== WHAT YOU SHOULD DO ==
An exact copy of the data below is required; return it in full.

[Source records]
==========

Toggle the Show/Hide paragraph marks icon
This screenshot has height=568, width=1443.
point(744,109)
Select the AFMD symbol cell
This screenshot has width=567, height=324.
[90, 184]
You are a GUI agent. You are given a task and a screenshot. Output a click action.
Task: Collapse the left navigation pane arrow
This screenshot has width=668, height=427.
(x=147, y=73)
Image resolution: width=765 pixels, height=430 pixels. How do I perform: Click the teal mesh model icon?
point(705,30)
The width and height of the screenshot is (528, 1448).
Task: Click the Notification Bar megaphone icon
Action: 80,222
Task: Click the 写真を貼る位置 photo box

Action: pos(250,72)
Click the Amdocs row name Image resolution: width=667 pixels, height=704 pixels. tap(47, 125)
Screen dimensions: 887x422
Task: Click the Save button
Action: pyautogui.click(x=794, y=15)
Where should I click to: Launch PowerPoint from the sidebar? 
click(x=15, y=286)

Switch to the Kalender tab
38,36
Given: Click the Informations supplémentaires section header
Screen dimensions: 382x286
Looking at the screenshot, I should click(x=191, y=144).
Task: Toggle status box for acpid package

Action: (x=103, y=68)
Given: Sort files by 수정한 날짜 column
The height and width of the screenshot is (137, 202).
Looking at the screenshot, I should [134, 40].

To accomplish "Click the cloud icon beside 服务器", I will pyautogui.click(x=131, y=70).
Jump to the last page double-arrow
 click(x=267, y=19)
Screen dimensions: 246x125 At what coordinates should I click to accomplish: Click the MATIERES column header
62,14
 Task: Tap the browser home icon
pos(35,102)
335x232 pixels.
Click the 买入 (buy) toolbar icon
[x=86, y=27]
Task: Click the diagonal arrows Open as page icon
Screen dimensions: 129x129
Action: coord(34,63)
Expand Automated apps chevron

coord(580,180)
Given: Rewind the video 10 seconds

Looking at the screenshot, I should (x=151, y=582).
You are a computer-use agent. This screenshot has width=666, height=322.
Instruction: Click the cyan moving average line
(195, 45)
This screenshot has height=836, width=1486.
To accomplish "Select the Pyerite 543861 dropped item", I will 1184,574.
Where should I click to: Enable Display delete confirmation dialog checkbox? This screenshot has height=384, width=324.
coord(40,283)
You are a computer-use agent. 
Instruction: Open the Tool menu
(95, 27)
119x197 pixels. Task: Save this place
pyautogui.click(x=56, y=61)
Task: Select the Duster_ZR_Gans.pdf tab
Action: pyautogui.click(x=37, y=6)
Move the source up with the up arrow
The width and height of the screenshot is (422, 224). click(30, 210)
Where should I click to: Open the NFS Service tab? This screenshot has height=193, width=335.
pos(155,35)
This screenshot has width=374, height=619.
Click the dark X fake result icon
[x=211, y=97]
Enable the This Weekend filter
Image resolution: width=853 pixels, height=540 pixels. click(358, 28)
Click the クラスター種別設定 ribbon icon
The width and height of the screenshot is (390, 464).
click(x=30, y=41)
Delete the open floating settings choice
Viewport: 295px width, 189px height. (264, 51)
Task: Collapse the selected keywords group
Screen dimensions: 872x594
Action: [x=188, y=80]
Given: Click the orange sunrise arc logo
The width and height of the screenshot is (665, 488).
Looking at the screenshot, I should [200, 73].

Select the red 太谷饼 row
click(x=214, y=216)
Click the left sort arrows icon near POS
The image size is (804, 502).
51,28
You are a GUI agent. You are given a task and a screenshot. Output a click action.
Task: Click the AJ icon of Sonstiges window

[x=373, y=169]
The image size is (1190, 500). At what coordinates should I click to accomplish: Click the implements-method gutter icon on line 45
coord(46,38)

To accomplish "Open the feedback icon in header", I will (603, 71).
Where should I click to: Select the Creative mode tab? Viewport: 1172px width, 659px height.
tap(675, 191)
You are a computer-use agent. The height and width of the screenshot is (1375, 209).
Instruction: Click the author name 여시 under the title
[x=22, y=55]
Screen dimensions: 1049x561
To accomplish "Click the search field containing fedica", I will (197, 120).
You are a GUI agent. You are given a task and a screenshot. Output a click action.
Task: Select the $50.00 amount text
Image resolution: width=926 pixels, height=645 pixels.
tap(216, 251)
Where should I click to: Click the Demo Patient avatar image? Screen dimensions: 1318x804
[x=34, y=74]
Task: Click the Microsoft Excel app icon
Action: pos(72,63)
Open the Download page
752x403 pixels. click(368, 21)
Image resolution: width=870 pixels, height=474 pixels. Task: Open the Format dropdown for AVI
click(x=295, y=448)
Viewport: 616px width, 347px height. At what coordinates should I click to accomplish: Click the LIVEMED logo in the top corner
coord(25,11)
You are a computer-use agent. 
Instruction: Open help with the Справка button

==========

== RESPONSE BELOW ==
Toggle the Show/Hide paragraph marks icon
This screenshot has height=568, width=1443.
point(744,109)
Select the AFMD symbol cell
This screenshot has width=567, height=324.
[90, 184]
You are a GUI agent. You are given a task and a screenshot. Output a click action.
Task: Collapse the left navigation pane arrow
This screenshot has width=668, height=427.
(x=147, y=73)
Image resolution: width=765 pixels, height=430 pixels. How do I perform: Click the teal mesh model icon?
point(705,30)
The width and height of the screenshot is (528, 1448).
Task: Click the Notification Bar megaphone icon
Action: 80,222
Task: Click the 写真を貼る位置 photo box

Action: pos(250,72)
Click the Amdocs row name Image resolution: width=667 pixels, height=704 pixels. tap(47, 125)
Screen dimensions: 887x422
Task: Click the Save button
Action: pyautogui.click(x=794, y=15)
Where should I click to: Launch PowerPoint from the sidebar? 
click(x=15, y=286)

Switch to the Kalender tab
38,36
Given: Click the Informations supplémentaires section header
Screen dimensions: 382x286
Looking at the screenshot, I should click(x=191, y=144).
Task: Toggle status box for acpid package

Action: (x=103, y=68)
Given: Sort files by 수정한 날짜 column
The height and width of the screenshot is (137, 202).
Looking at the screenshot, I should [134, 40].

To accomplish "Click the cloud icon beside 服务器", I will pyautogui.click(x=131, y=70).
Jump to the last page double-arrow
 click(x=267, y=19)
Screen dimensions: 246x125 At what coordinates should I click to accomplish: Click the MATIERES column header
62,14
 Task: Tap the browser home icon
pos(35,102)
335x232 pixels.
Click the 买入 (buy) toolbar icon
[x=86, y=27]
Task: Click the diagonal arrows Open as page icon
Screen dimensions: 129x129
Action: coord(34,63)
Expand Automated apps chevron

coord(580,180)
Given: Rewind the video 10 seconds

Looking at the screenshot, I should (x=151, y=582).
You are a computer-use agent. This screenshot has width=666, height=322.
Instruction: Click the cyan moving average line
(195, 45)
This screenshot has height=836, width=1486.
To accomplish "Select the Pyerite 543861 dropped item", I will 1184,574.
Where should I click to: Enable Display delete confirmation dialog checkbox? This screenshot has height=384, width=324.
coord(40,283)
You are a computer-use agent. 
Instruction: Open the Tool menu
(95, 27)
119x197 pixels. Task: Save this place
pyautogui.click(x=56, y=61)
Task: Select the Duster_ZR_Gans.pdf tab
Action: pyautogui.click(x=37, y=6)
Move the source up with the up arrow
The width and height of the screenshot is (422, 224). click(30, 210)
Where should I click to: Open the NFS Service tab? This screenshot has height=193, width=335.
pos(155,35)
This screenshot has width=374, height=619.
Click the dark X fake result icon
[x=211, y=97]
Enable the This Weekend filter
Image resolution: width=853 pixels, height=540 pixels. click(358, 28)
Click the クラスター種別設定 ribbon icon
The width and height of the screenshot is (390, 464).
click(x=30, y=41)
Delete the open floating settings choice
Viewport: 295px width, 189px height. (264, 51)
Task: Collapse the selected keywords group
Screen dimensions: 872x594
Action: [x=188, y=80]
Given: Click the orange sunrise arc logo
The width and height of the screenshot is (665, 488).
Looking at the screenshot, I should [200, 73].

Select the red 太谷饼 row
click(x=214, y=216)
Click the left sort arrows icon near POS
The image size is (804, 502).
51,28
You are a GUI agent. You are given a task and a screenshot. Output a click action.
Task: Click the AJ icon of Sonstiges window

[x=373, y=169]
The image size is (1190, 500). At what coordinates should I click to accomplish: Click the implements-method gutter icon on line 45
coord(46,38)

To accomplish "Open the feedback icon in header", I will (603, 71).
Where should I click to: Select the Creative mode tab? Viewport: 1172px width, 659px height.
tap(675, 191)
You are a computer-use agent. The height and width of the screenshot is (1375, 209).
Instruction: Click the author name 여시 under the title
[x=22, y=55]
Screen dimensions: 1049x561
To accomplish "Click the search field containing fedica", I will (197, 120).
You are a GUI agent. You are given a task and a screenshot. Output a click action.
Task: Select the $50.00 amount text
Image resolution: width=926 pixels, height=645 pixels.
tap(216, 251)
Where should I click to: Click the Demo Patient avatar image? Screen dimensions: 1318x804
[x=34, y=74]
Task: Click the Microsoft Excel app icon
Action: pos(72,63)
Open the Download page
752x403 pixels. click(368, 21)
Image resolution: width=870 pixels, height=474 pixels. Task: Open the Format dropdown for AVI
click(x=295, y=448)
Viewport: 616px width, 347px height. At what coordinates should I click to accomplish: Click the LIVEMED logo in the top corner
coord(25,11)
You are a computer-use agent. 
Instruction: Open help with the Справка button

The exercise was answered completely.